This is the time of year that a lot of kids compete. Sports, Band, Choir, Public Speaking, whatever area of the sky they’ve decided to fly.  I was one of those competitors when I was in school, and have been the Mom of two who chose to compete.

I think it’s easier to be the one competing than the one that watches your child go off to be judged on purpose on the material he has worked.  On some level it made me totally understand the “everybody gets a trophy mentality”, but that’s my heart talking, not my head.

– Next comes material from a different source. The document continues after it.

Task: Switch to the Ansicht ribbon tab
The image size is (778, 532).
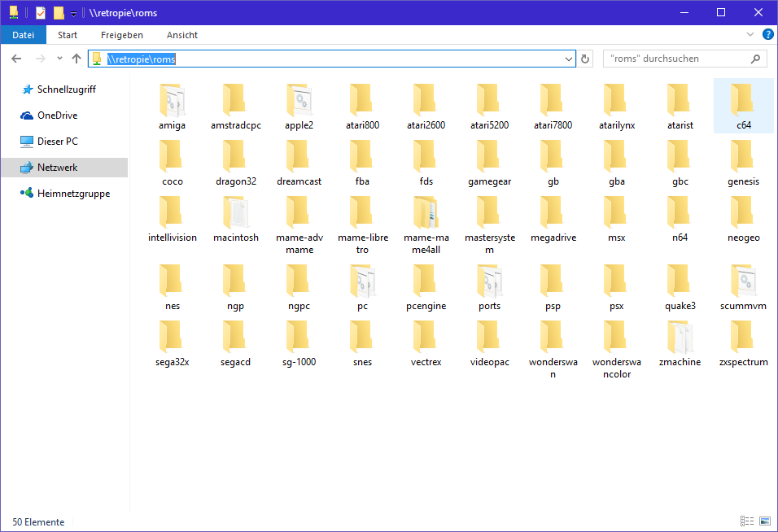Action: coord(182,35)
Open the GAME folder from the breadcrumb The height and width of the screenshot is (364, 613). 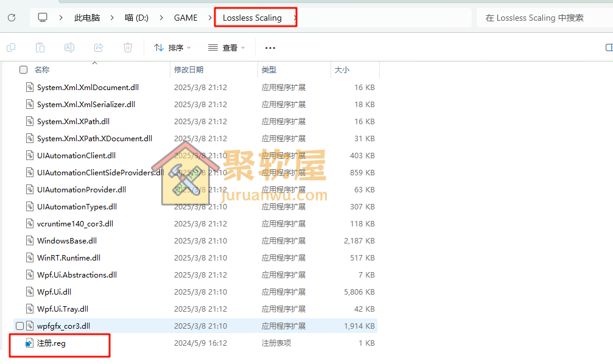[186, 17]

I think it’s better if they don’t get First Place all the time, if they don’t make it into the Region Choir, or Band, lose the game, or if they don’t move ahead to the next level a couple of times. Don’t get me wrong, I love the celebration of achievement, the look on my children’s faces when they win.  The first time my daughter came home and hadn’t placed, whoa, that was different all together. She was crushed, and I was shocked. She had worked so hard; how could this happen?  I was angry right there with her, it took a while to realize that not winning now, was the best thing for both of the kids.

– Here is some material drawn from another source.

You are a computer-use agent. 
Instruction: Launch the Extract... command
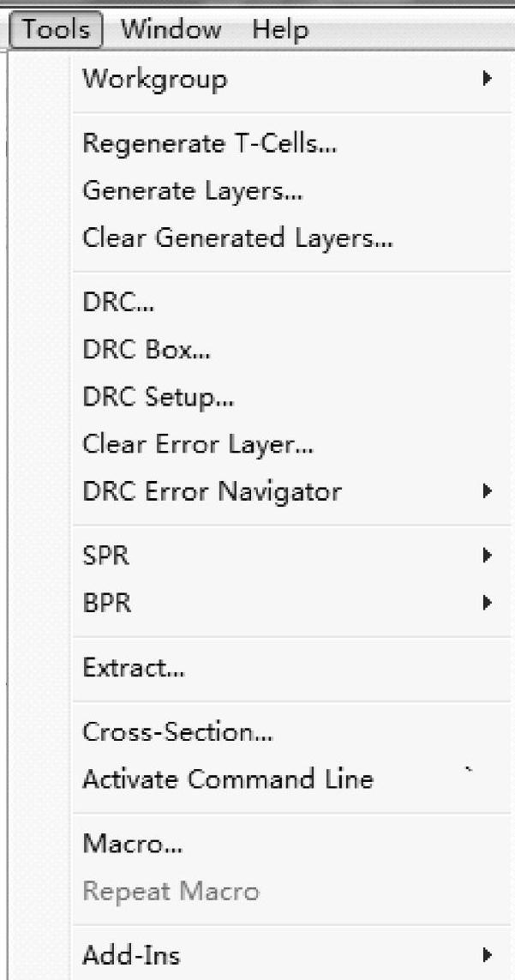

Children that compete in school do it right, they seek out judgement on purpose in a controlled environment where the possible outcomes are known.

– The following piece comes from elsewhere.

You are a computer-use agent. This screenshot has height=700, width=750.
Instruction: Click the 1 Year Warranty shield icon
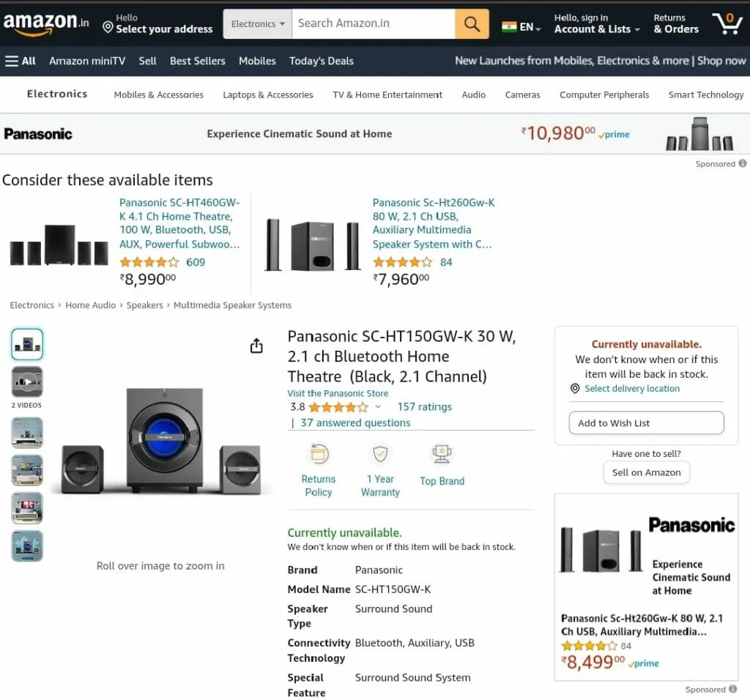[x=380, y=455]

I remember, my freshman year in college, one super achiever in my group. She was there on a full scholarship, had trophies galore for everything and anything she’d ever done. She worked really hard, and was likable, which was a little surprising to me, most people I had been around up to that point who won often, were cocky, but not Mikey, she was raised right, knew how to keep her perspective.  Then we had our first round of auditions. Mikey didn’t make it through to the second rounds.  Suddenly that bubbly girl, full of confidence was just devastated. She was far from the comfort of her parents, and feeling her first failure. She took it much harder than the rest of us.  First, her reaction was met with bewilderment from her new friend group. It was just an audition, there would be others. Then I realized, it was just an audition to us, but she was probably getting ready to start her rehearsal schedule, it never entered her mind that her name wouldn’t be on that list.  We nursed Mikey through her crushing blow, thinking she was certain to be a superior Drama Major, because she sure was dramatic.

After getting over the shock of my daughter not making the cut that first time, I was reminded of Mikey, and realized even though it’s hard, it was a good thing. She had the opportunity to feel the sting of losing at home, in a safe place, land softly, surrounded by people that knew her worth, and able to help shape her perspective, and it did.  She went on to compete again, win often, lose sometimes, and do both with a learned grace around her peers, and to herself. My son followed and repeated the same cycle, learning first hand the meaning of “you can’t win them all”, and the self-preservation that comes with getting a mental tougher skin, and enjoying many wins.

photo by Chrissie Roberts

So here’s to all the kids that compete, it’s a lot more than a game you’re playing, or a play, a part, or a trophy. What you are doing now helps prepare you for a better future. That winning feeling is hard to beat. Remember, there is a certain win that comes with just growing through the process, and tougher skin can be more comforting in the future than a trophy.